Barbara and Greg measure the sugar content of each batch of wort with a refractometer and record the value in their recipe book. I was familiar with Brix readings for wine, but brew-masters take their readings in degrees Plato. With fermentation, the sugar content decreases as the alcohol content rises. At the end of fermentation, the beer has about only about 20% of the sugar that it started with. The rest of the sugar was converted to alcohol and carbon dioxide.

Barbara hooked up a big hose and began to drain the sweet wort out of the mash tun by gravity feed through a metal mesh screen and into a smaller holding tank. The spent brewers grain remained above the mesh in the mash tun. I tasted some of the warm amber-colored wort as it drained from the mash tun, and it was great: sweet, nutty and surprisingly refreshing.

The wort next goes to a brew kettle where it is heated to boiling for about 90 minutes. At this point, hops are added. Hops are flower heads that give beer its distinctive flavor. The amount and type of hops will affect the flavor of the beer. Next, the wort goes through a heat exchanger where it is cooled from boiling to 60 degrees Fahrenheit over a specified period of time — rapid cooling for dark beer and slow cooling for pale beer.

The next step is the fermentation tank, where brewers yeast is added. The wort then sits for three weeks to ferment. Barbara and Greg take refractometer readings to determine when the beer is ready. At just the right time, they drain the beer from the fermentation tank to the holding tanks in their enormous, walk-in cooler. From there, the draft beer goes to a tap in the bar.

“This minimum of transfer means a higher quality beer,” said Greg. “Bottled beer is pasteurized, handled more and exposed to light.” Not their beer.

Back to the mash. After all the sweet wort had been drained from the mash tun, Greg scooped out the warm, wet mash.

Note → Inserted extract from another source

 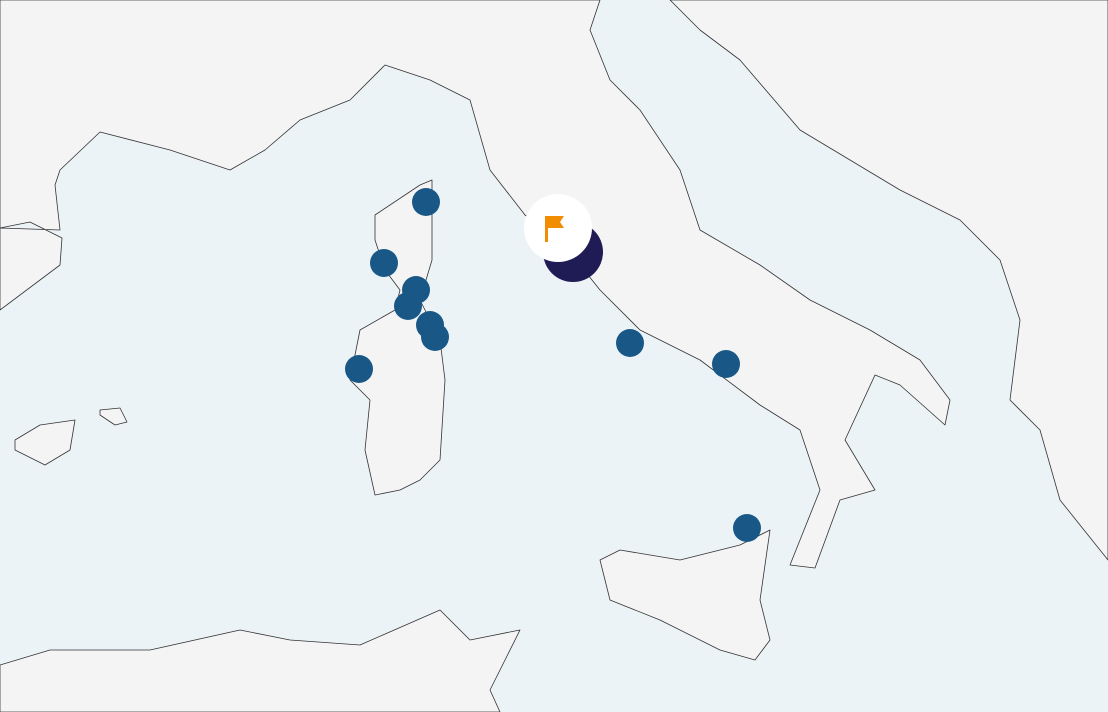 What do you see at coordinates (114, 416) in the screenshot?
I see `small-island` at bounding box center [114, 416].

Whatever isn’t picked up by the public goes into the trash. Greg would like to see all of his spent brewers grain used by home composters. When the folks at Shipley Nature Center stop by, they take several trash barrels full for Shipley’s large composting operation. That reminds me, if you don’t have a thermometer for your compost pile, you can buy one from the Friends of Shipley Nature Center. You can also buy composting bins from them at a 50% discount, thanks to a grant from Rainbow Disposal.

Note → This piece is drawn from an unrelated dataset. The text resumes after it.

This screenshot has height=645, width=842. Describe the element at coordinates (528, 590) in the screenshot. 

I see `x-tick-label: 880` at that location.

Naturally, Vic and I didn’t consider our research for this article complete until we had tasted their products. We had lunch at the brewery, along with a 6-glass sampler of their fine, micro-brewed beers. We hope you appreciate the effort that we go to in order to bring you the finest in reporting. (Hic.)

If you’d like to get some spent brewers grain for your compost pile, or some to dig directly into your garden, send an e-mail to Manning at hbpapajohn@gmail.com. He’ll notify you by email when the next batch of spent brewers grain is ready for pickup. I’ve already had notice that the next batch of beer will be made July 20. Bring a clean bucket upstairs to the brewery around 9:45 am, and be prepared to wait until the wort is drained off.

I feed handfuls of the warm, wet grain to my chickens on the days that it’s available. I layer the rest in my compost bin with leaves or chicken bedding. My compost pile is now cooking along at about 105 degrees F. I love this stuff, and so do our hens. Cheers!